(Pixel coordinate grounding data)
★ ★ ★ ★

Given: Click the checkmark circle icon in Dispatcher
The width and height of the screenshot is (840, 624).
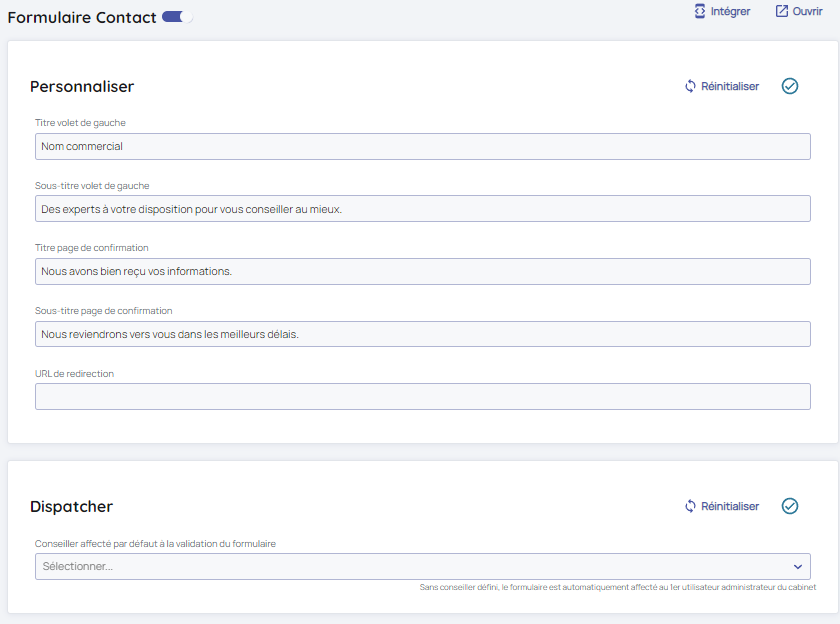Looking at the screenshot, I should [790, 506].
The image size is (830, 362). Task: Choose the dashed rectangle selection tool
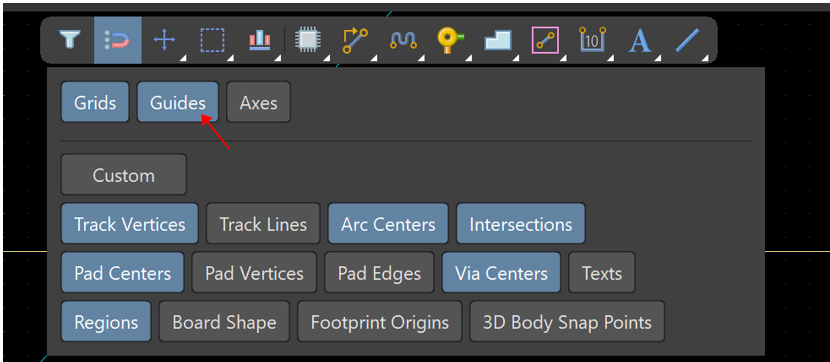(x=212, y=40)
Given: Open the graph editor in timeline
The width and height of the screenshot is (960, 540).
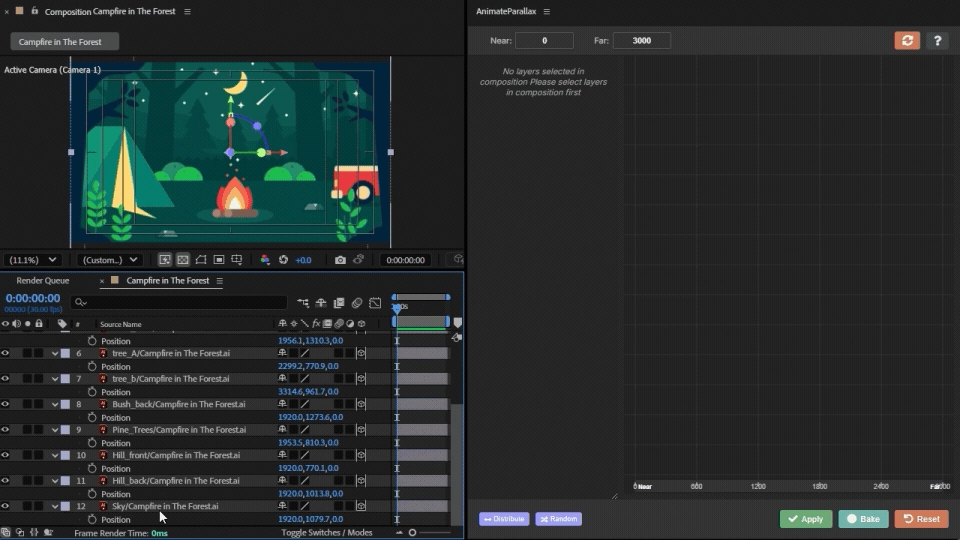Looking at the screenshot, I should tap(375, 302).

★ ★ ★ ★

What is needed — Print once more, exactly, the lines from the one with "The image size" through the last line of the data, both ends included, without any pictures.

Solved exercise —
The image size is (830, 362). Task: Choose the dashed rectangle selection tool
(x=212, y=40)
Given: Open the graph editor in timeline
The width and height of the screenshot is (960, 540).
Looking at the screenshot, I should tap(375, 302).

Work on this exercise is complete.